PALM proponents also have a new paper out. Shroff et al. from Eric Betzig’s group show an alternative method of dual-color superresolution imaging. They co-express genes labeled with photoactivatable tandem dimer EosFP and with reversibly photoswitchable Dronpa or PS-CFP. The EosFP-tagged molecules are first photoactivated (405nm illumination), localized (561nm) and bleached. This process photoactivates a signficant population of the Dronpa or PS-CFP molecules. After all EosFP has been bleached, the activated second label is switched back to the dark state (Dronpa), or photobleached (PS-CFP) (488nm). The remaining second label can then be specifically photoactivated, localized and bleached.

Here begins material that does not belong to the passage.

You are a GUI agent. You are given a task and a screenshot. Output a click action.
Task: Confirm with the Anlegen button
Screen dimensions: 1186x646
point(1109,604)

A major advantage of this dual-color PALM technique over Zhuang or Hell’s two-color photoswitching approach is that all the fluorescent reagents are genetically encoded rather than antibody labeled. This permits more precise localization of the label to the target of interest. It also allows greater label packing density and more mild fixation. A disadvantage is that genetic overexpression could cause mislocalization of the target or artificial aggregation due to residual dimerization tendencies of the fluorescent tags. However, unnatural aggregation can also be induced with antibody labeling. Perhaps adaptation of Don Arnold’s FP tagged intrabodies could address this concern.